Siege: The 'main' Paladins game mode, two teams of 5 race against each other to capture the map's central capture point and, if successful, push a payload that spawns from it to the enemy base. Each successful push or capture grants one point. Preventing the enemy team from pushing the payload also grants one point. Additionally, the team that captures the point will get a bonus of 300 credits. The first team to score four points wins the game. A team cannot score their fourth point on defense, however, meaning that the team must capture a point or push the payload to win.
Onslaught: Teams battle over a large combat area in an attempt to take point control and earn points. Along with holding an uncontested presence on the control point, slaying enemy players also scores points for the team, akin to a team deathmatch.
Team Deathmatch: A classic game mode in most first-person shooter games, where two teams fight against each other to score kills.
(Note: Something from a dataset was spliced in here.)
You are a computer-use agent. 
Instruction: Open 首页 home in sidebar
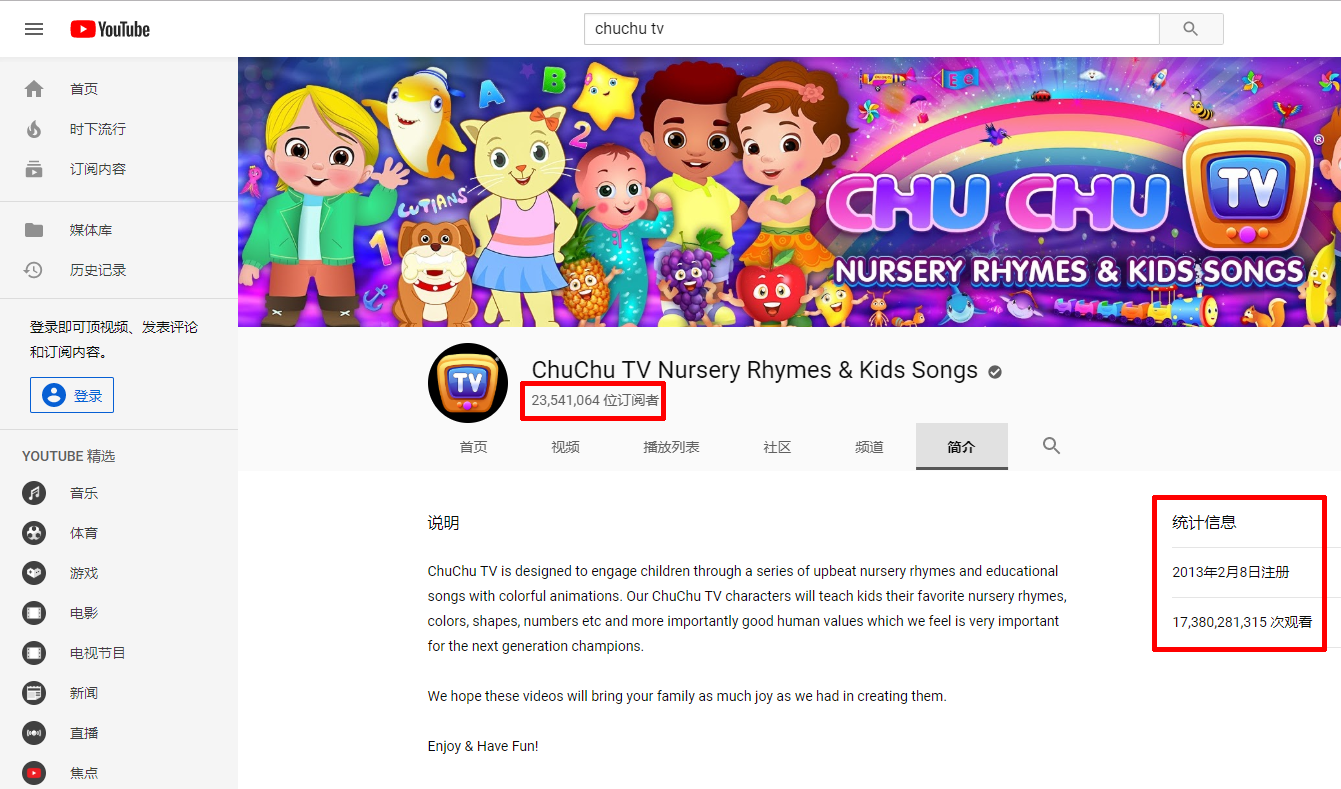click(x=84, y=89)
The first team to score 40 kills wins the game.
Ranked: The same game mode as Siege, however when players are choosing a champion, each team can pick three champions to ban, which makes them unavailable for either team. Also, each team can see the opponent's champions that are picked and selected, and once a champion is picked by any player on a team, the other team cannot use that same champion.

Loadouts 
It is possible to customize the gameplay of the characters by unlocking talents (by leveling up) and by creating a deck with classic cards. Each champion has 3 talents. Each talent gives the champion a great advantage, but only one can be selected per game, they cannot stack. Each champion also has 16 classic cards (up to 5 cards can be used at the same time) that the player can use to build decks. Only one deck can be selected per game. Each card can be leveled up, from 1 to 5, which can be chosen by the player. Each deck must make 15 points in total.

Abilities 
Each champion has a basic attack and varying skills. It usually has 3 skills in addition to basic attack (two mouse clicks and 3 keyboard keys). These skills can also have related passive bonuses. In addition to these “classic” skills, each champion has an “Ultimate” skill that allows situations to be turned around. Each ultimate attack is unique and often very powerful. To be used, they must be charged (percentage) by dealing damage to opponents.

Currency 
The game has different currencies. Battle Pass XP for daily quests or in-game achievements, Crystals for purchase with real money, and Gold for leveling up, daily visits, quests or playing individual matches. Currencies can be used to purchase special items in the game.

Characters 
There are 58 characters or champions, which are divided into 4 roles

FRONT LINE
 Ash
 Atlas
 Azaan
 Barik
 Fernando
 Inara
 Khan
 Makoa
 Nyx
 Raum
 Ruckus
 Terminus
 Torvald
 Yagorath
DAMAGE
 Betty La Bomba
 Bomb King 
 Cassie
 Dredge
 Drogoz
 Imani
 Kasumi
 Kinessa
 Lian
 Octavia
 Saati
 Sha Lin
 Strix
 Tiberius
 Tyra
 Viktor
 Vivian
 Willo

SUPPORT
 Corvus
 Furia
 Grohk
 Grover
 Io
 Jenos
 Lillith
 Mal'Damba
 Pip
 Rei
 Seris
 Ying

FLANKER
 Androxus
 Buck
 Caspian
 Evie
 Koga
 Lex
 Maeve
 Moji 
 Skye
 Talus
 Vatu
 VII
 Vora
 Zhin

Development 

Paladins arose from the idea of making a sequel to Global Agenda, which focused on improving PvP game modes, it was initially announced in 2012 and scheduled for release in mid-2013. Later, the developers preferred to change the aesthetics of the game. setting it in a fantasy world and turning it into a first person game. At the time, the game was known as "Aurum", though it went by the codename "Chaos". However, despite the initial goal of a fantasy setting, everything about the game was constantly changing, with what was essentially a new game being created every single day; with the sci-fi theme of Hi-Rez's previous title, Global Agenda, additionally being experimented with, potentially almost even outright becoming a sequel to the game.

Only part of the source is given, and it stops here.